#### YOUR TASKS
• 1. In the passage on crypto estate planning, what is the one thing the blockchain recognizes?
• 2. From the passage on crypto estate planning, quote the stretch from "This resource covers" through "one else does.".

#### SOURCE PASSAGE
^^^^^^^^

Most crypto investors spend considerable time thinking about how to grow their assets and protect them from external threats. Very few spend any time thinking about what happens to those assets when they’re no longer around. It’s an uncomfortable topic, but it’s one of the most important planning decisions a serious crypto investor can make.
Unlike a bank account, a share portfolio, or a property title, cryptocurrency has no institution behind it. There is no next-of-kin process that unlocks a wallet. There is no probate authority that can retrieve funds from a blockchain. If your loved ones don’t have the right information and access to the right keys at the right time, your crypto doesn’t transfer to them. It sits permanently on the blockchain, visible to everyone and accessible to no one.
This resource covers exactly how to approach estate planning for crypto in Australia, practically and clearly.
Traditional estate planning works within a framework of institutions. Banks, share registries, and property titles all have established processes for transferring ownership upon death. Executors, solicitors, and courts have well-defined roles in facilitating these transfers. The assets themselves exist within systems that recognise legal authority.
Crypto exists outside that framework. The blockchain doesn’t recognise a will, a court order, or a death certificate. It recognises only one thing: the private key that controls a wallet address. Whoever holds the private key or the seed phrase that generates it has full, unrestricted access to the assets inside. No one else does.

^^^^^^^^

#### STORED DATA
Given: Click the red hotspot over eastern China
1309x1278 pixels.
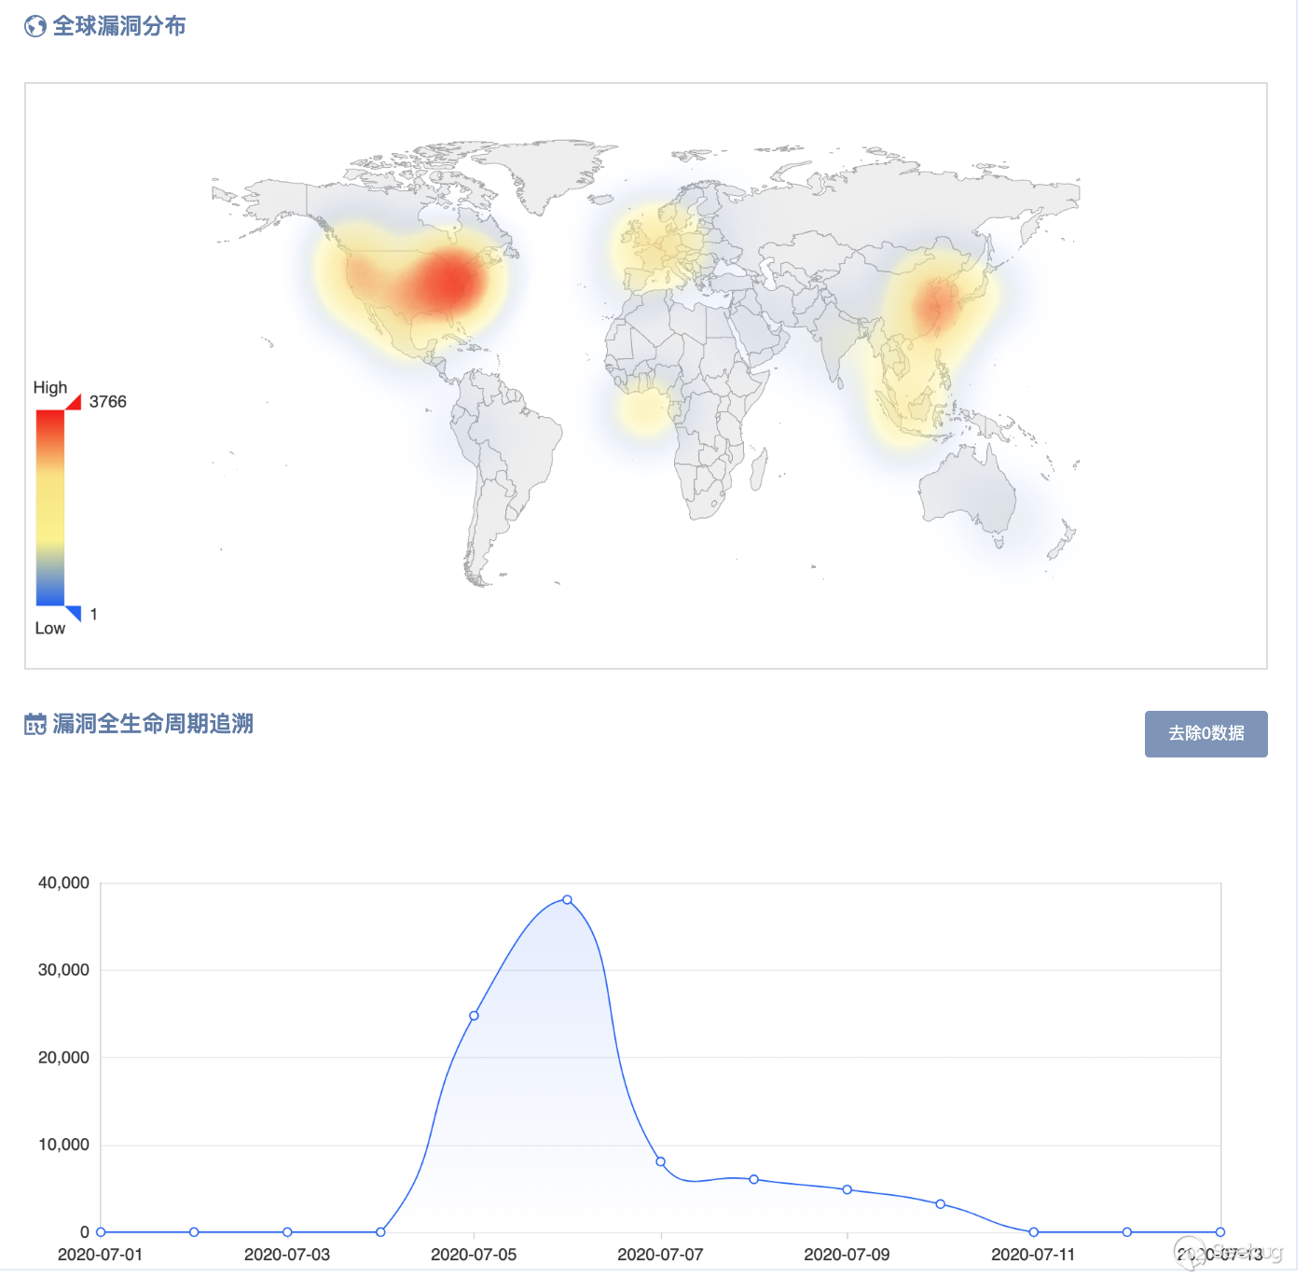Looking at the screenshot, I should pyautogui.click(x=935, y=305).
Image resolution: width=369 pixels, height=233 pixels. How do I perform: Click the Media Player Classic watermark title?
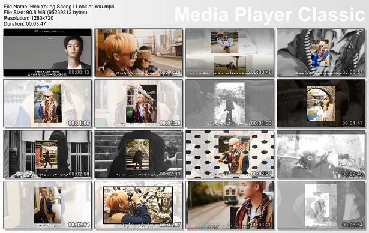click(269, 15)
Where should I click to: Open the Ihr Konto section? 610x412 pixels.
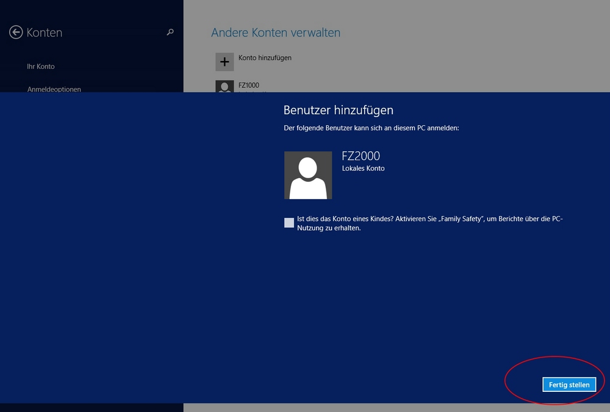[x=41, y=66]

^^^^^^^^

#### TASK-BY-TASK SOLUTIONS
• 1. The private key that controls a wallet address.

• 2.
This resource covers exactly how to approach estate planning for crypto in Australia, practically and clearly.
Traditional estate planning works within a framework of institutions. Banks, share registries, and property titles all have established processes for transferring ownership upon death. Executors, solicitors, and courts have well-defined roles in facilitating these transfers. The assets themselves exist within systems that recognise legal authority.
Crypto exists outside that framework. The blockchain doesn’t recognise a will, a court order, or a death certificate. It recognises only one thing: the private key that controls a wallet address. Whoever holds the private key or the seed phrase that generates it has full, unrestricted access to the assets inside. No one else does.